Europe benefitted from historic defence and infrastructure investment plans, in particular Germany’s €500 billion special fund announcement in March 2025. Improving banking profitability driven by higher net interest income also supported lending activity across Europe. 2025 ended with an impressive 26.2% return for Europe.
Emerging markets was also a strong performer for the year, returning 24.4%. The strength was driven by robust demand for commodities, linked to the global infrastructure and AI investment buildout. South Korea stood out thanks to a tech-led boom. EM countries reliant on US demand faced headwinds from tariffs whilst companies with US dollar denominated debt benefitted from a weaker dollar.
Looking ahead, change and rotation define the outlook for 2026. The positive case rests on short-term interest rate cuts, fiscal stimulus, and a surge in AI-driven investment, which should support global growth and corporate earnings in the first half of the year. These dynamics could favour previously unloved areas such as US small caps and cyclicals, while dominant tech names may struggle to maintain leadership.

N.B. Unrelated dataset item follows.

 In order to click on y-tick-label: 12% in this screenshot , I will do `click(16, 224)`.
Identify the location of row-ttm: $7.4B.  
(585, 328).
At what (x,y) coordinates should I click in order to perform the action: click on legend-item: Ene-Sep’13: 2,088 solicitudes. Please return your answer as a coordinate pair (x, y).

However, risks remain, geopolitical flashpoints, policy uncertainty, and the lingering impact of tariffs could disrupt momentum. If growth disappoints, defensive positioning may return; if growth accelerates too strongly, inflation and tighter monetary policy could follow.
The investment managers we work with are not rushing into major portfolio shifts. Instead, they tend to be positioning for opportunity as greater clarity emerges. The ability to closely monitor global developments and dynamically adjust where appropriate but always being guided by long-term fundamentals and a disciplined approach to valuations is likely to benefit investors.